The SRS computer considers vehicle speed and if there is a rollover. Built into the computer program are the design specifications of your vehicle as they relate to “crumple” zones in a crash. As you can imagine the computer program is sophisticated.
When an airbag does go off, there are some things you should know about the repairs necessary to the SRS system. First, the deployed airbag should be replaced. Experts recommend that only a factory certified replacement airbag be used. Airbags are expensive enough that they are frequently stolen or recovered from junked vehicles. No one can vouch for these airbags, so a certified replacement is essential.

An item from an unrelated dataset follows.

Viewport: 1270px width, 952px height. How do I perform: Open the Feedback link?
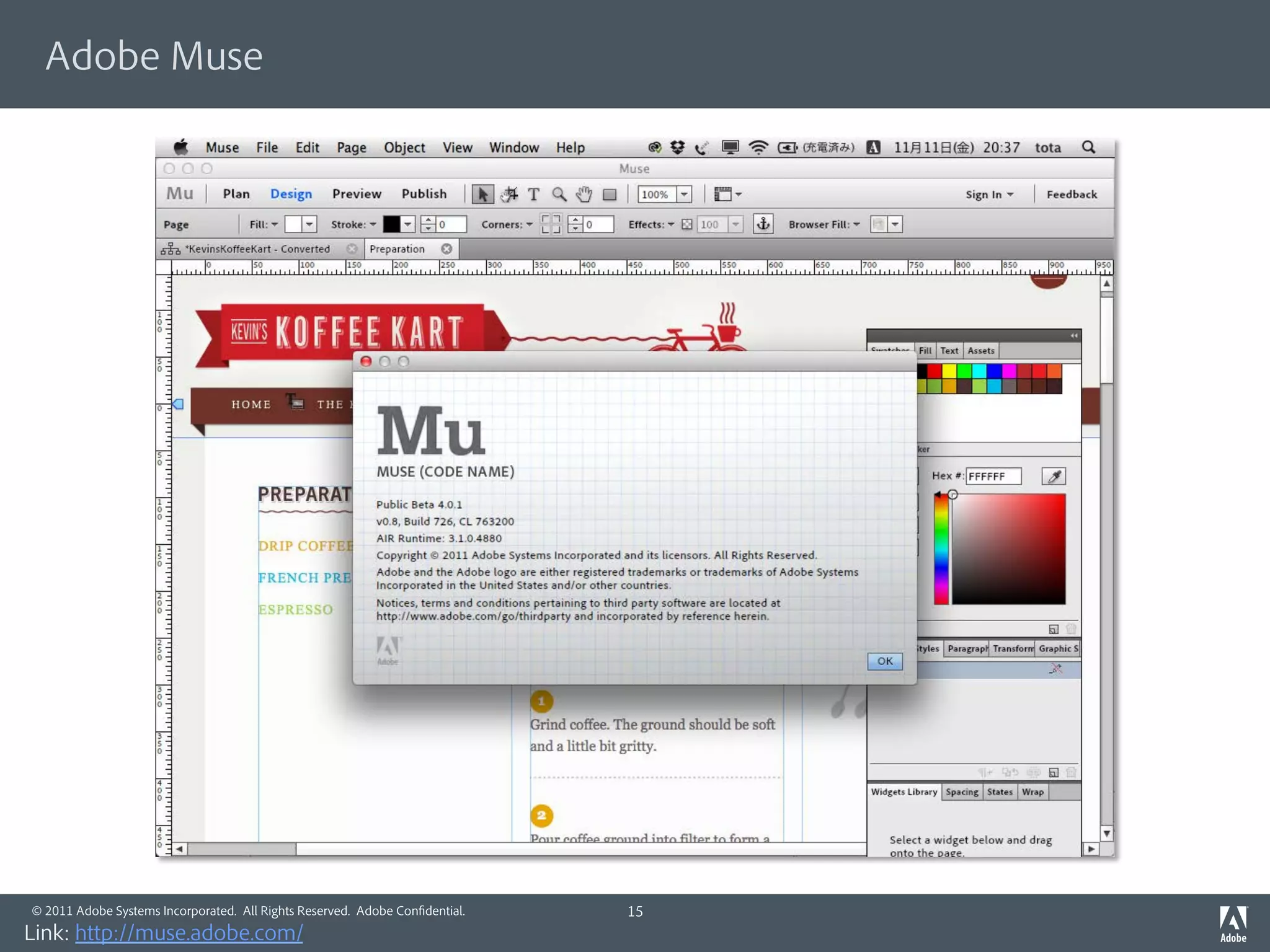tap(1071, 195)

When the driver side airbag in the steering wheel deploys, the steering wheel clock spring is usually damaged and should be replaced. Also, an “airbag worthy” event pre-triggers all the sensors we’ve been talking about. In this pre-triggered state, something as slight as hitting a pothole could cause airbags to deploy. So, after an airbag has been deployed, all of the SRS sensors throughout the vehicle should be replaced. Obviously, airbag work should only be undertaken by qualified service technicians.
Finally, when you start your engine, you will briefly see the SRS dash light come on and then turn off. This is a system self-test. If the SRS light remains illuminated, that means the system has detected a problem that could affect the proper deployment of your airbags. If that happens, get into your service facility as soon as you can to have the fault diagnosed.